In the first group, participants were introduced to the concept of family planning by healthcare professionals, primarily when seeking hormone replacement therapy (HRT) and were counseled on reproductive options during the informed consent process. Many participants felt overwhelmed by “having to choose” between starting HRT or postponing HRT to explore possible fertility options, such as egg preservation. Others deemed the questions inappropriate to the healthcare they were seeking or reported that egg preservation was a non-consideration owing to cost. A few participants noted that this study was the first time they had thought in-depth about family planning. Relationship status, financial circumstances, current HRT use and future surgery desires were important considerations for all participants. Among this group, there was a fervent call for more information on their family planning options.

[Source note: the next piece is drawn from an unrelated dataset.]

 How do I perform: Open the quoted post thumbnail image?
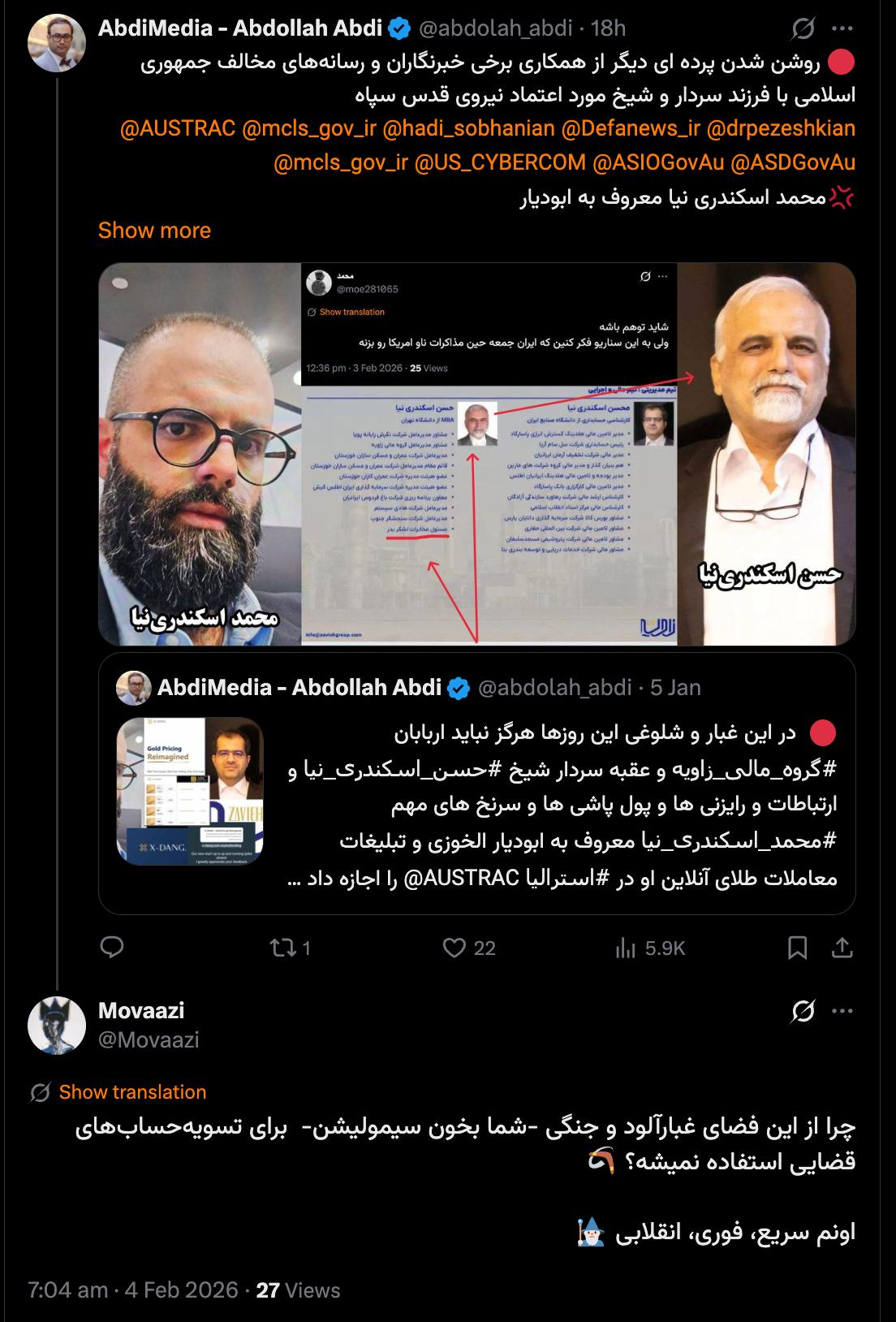[190, 792]
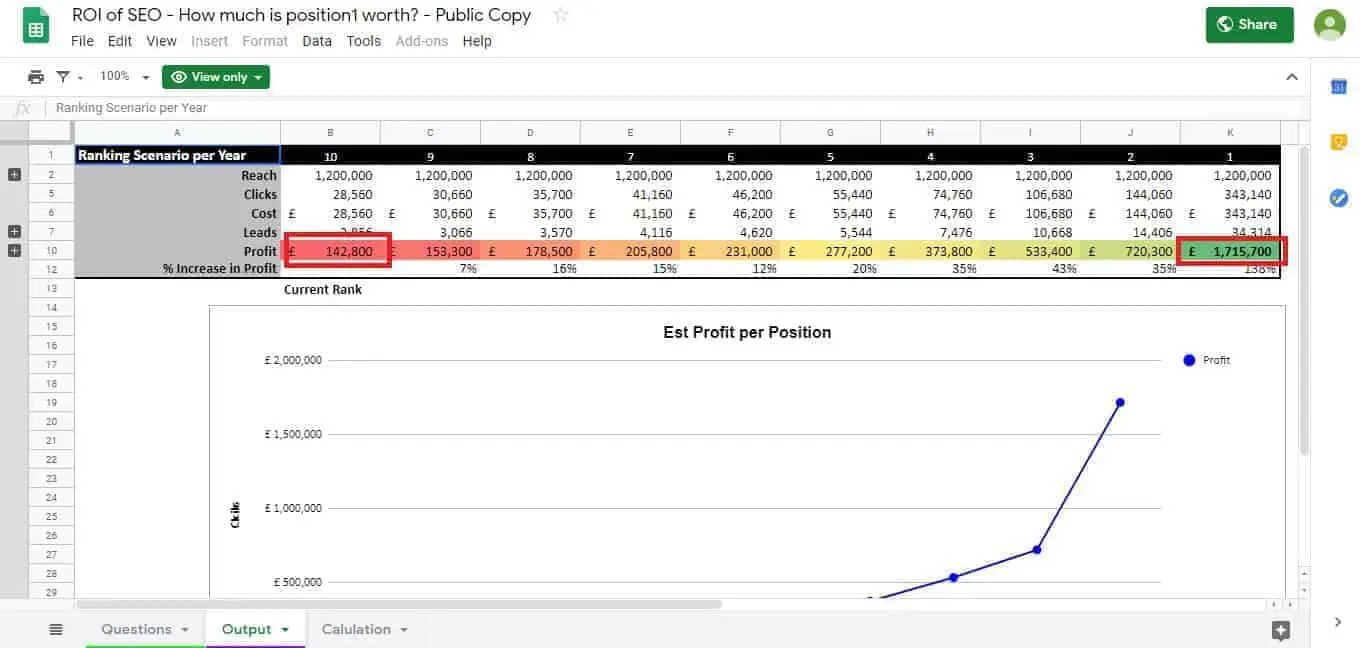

In the second group, participants had pre-existingfamily desires when interfacing with professionals. Some participants had a desire to have a child that is biologically related to them and/or their partner(s), though the majority of these participants did not intend to carry a child. Those interested in pregnancy expressed uncertainty about how to actualize this desire and/or about the impact of HRT on their fertility. Others expressed plans or hopes for their partner to become pregnant. Many participants reported a desire to foster or adopt children. Commonly, participants with pre-existing desires expressed concerns around experiencing dysphoria during pregnancy, discrimination interfacing with professionals, and financial limitations.

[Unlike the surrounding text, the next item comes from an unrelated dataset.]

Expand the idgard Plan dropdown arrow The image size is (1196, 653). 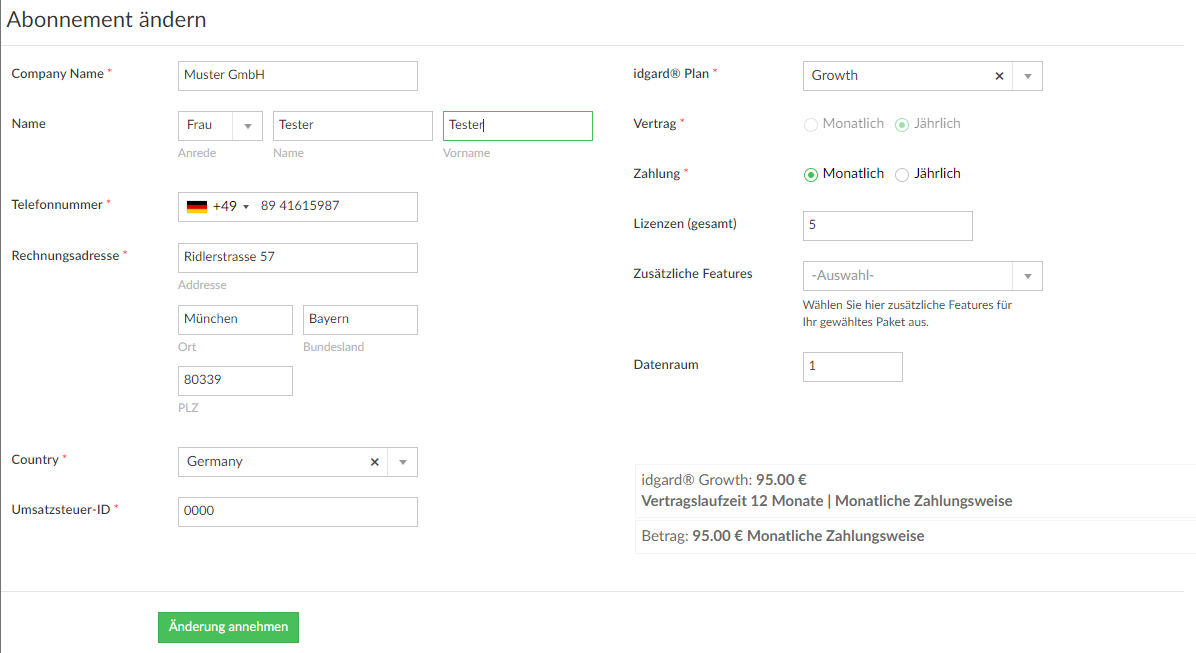1027,76
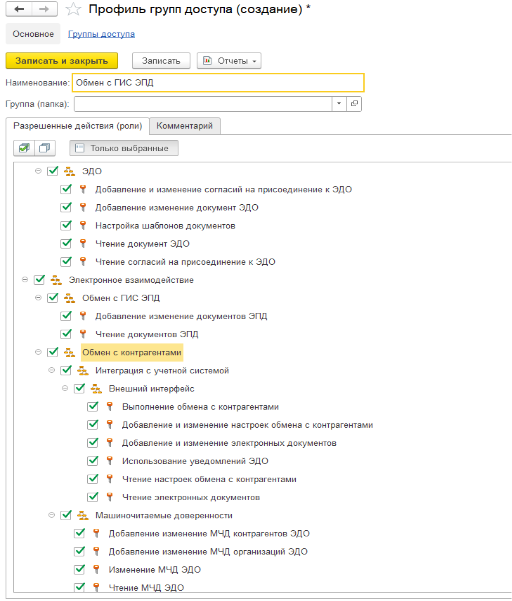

Conclusions and Implications: The vast majority of participants referenced impediments faced by transgender and genderqueer emerging adults in family planning. It is clear that the lack of trans-specific reproductive health, family planning and fertility services, research, and provider knowledge are important barriers. There was an overwhelming desire and need for more trans-specific family planning research and accessible information, especially around the relationship between HRT and fertility. Without this information, even if family planning conversations are initiated, providers are not able to meaningfully support transgender and genderqueer clients. As participants overwhelmingly described financial limitations and discriminatory experiences in the medical system, social work has an important role to play in advocating for and implementing policy and systems-level reforms.